Der Tod hat viele Gestalten, für jeden eine andere. Für mich hatte er das Antlitz meiner Urgroßmutter, die mitten in der Nacht wach wurde und "gut hat es geschmeckt" fantasierte. Sein Schatten streifte mich, als ein enger Freund, 19, während seiner Therapie in Stuttgart von einem Hochhaus sprang - und ich seiner Mutter die Nachricht überbringen musste.

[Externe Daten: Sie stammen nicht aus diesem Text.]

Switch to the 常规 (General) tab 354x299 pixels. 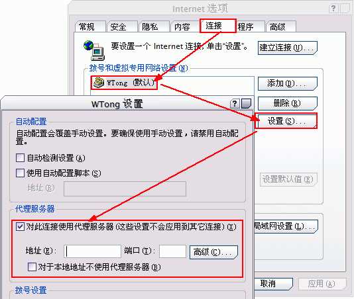[90, 26]
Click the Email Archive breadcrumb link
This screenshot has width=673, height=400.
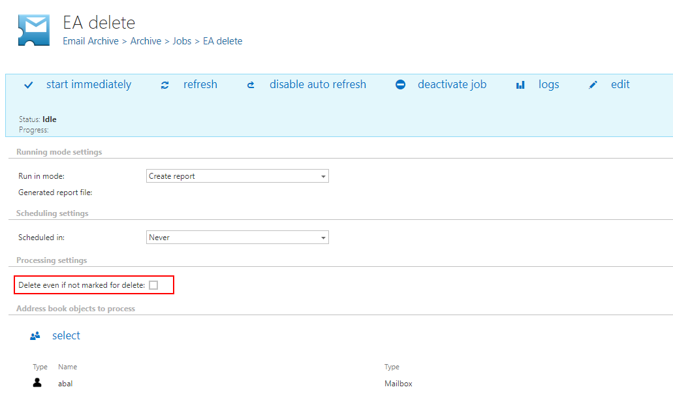(90, 40)
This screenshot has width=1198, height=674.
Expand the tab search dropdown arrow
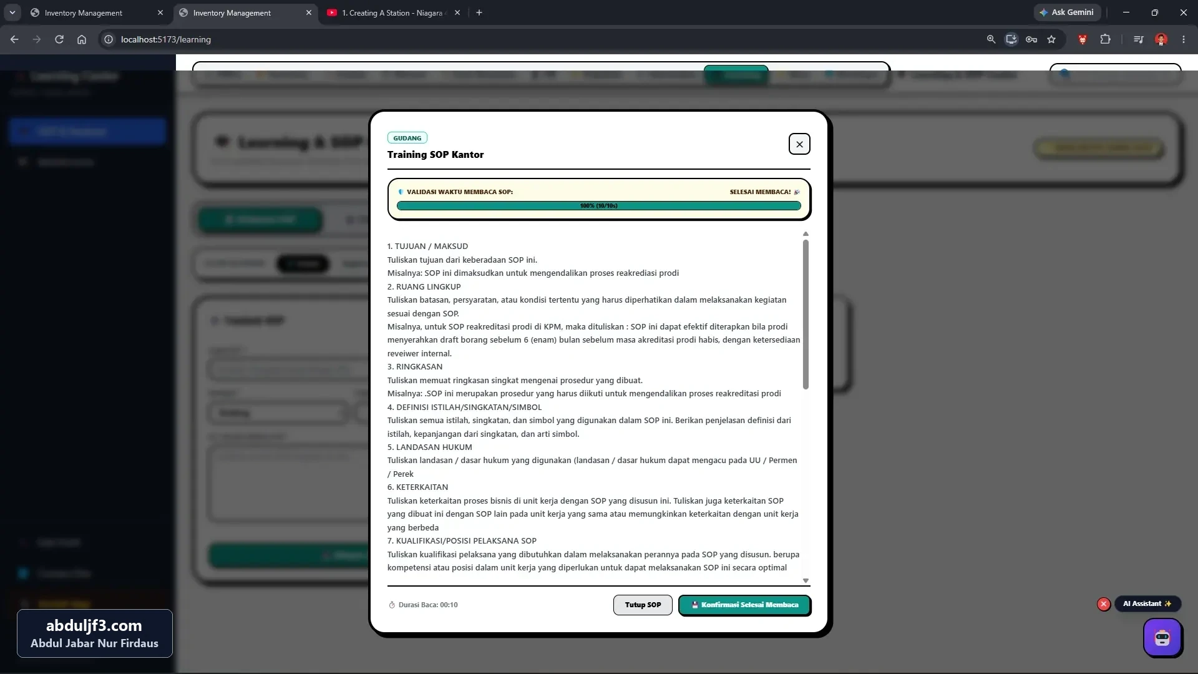[12, 12]
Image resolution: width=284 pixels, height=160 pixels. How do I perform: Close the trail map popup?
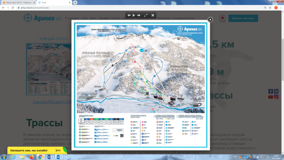click(210, 20)
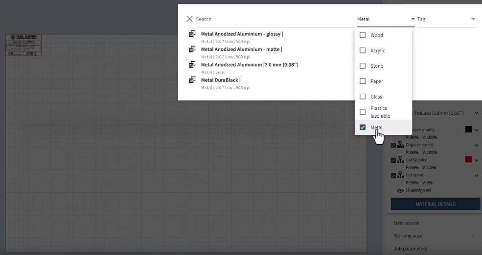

Der Tod begegnete mir in Gestalt meiner Oma, 64, die sich nach der aufopferungsvollen Pflege meines Opas um den Lebensabend betrogen sah. Sie, die zeitlebens gutmütig Volksfrömmige verbot dem Pfarrer, ihr Zimmer zu betreten und wies im Sterben meine Hand zurück. Die sterblichen Überreste meines Großvaters wurden grotesk baumelnd in einer Sarghülle sieben Stockwerke hinab getragen. Meine tapfere Mutter, 59, machte sich am Sterbebett vor allem Sorgen um uns Überlebende.

Fünf Menschen und ihr völlig unterschiedlicher Umgang mit ihrem Ende. Ich wünschte, es hätte für sie die Unterstützung eines Hospizvereins gegeben - es hätte ihnen Schmerz erspart und uns die Chance auf einen tröstlichen Abschied ermöglicht.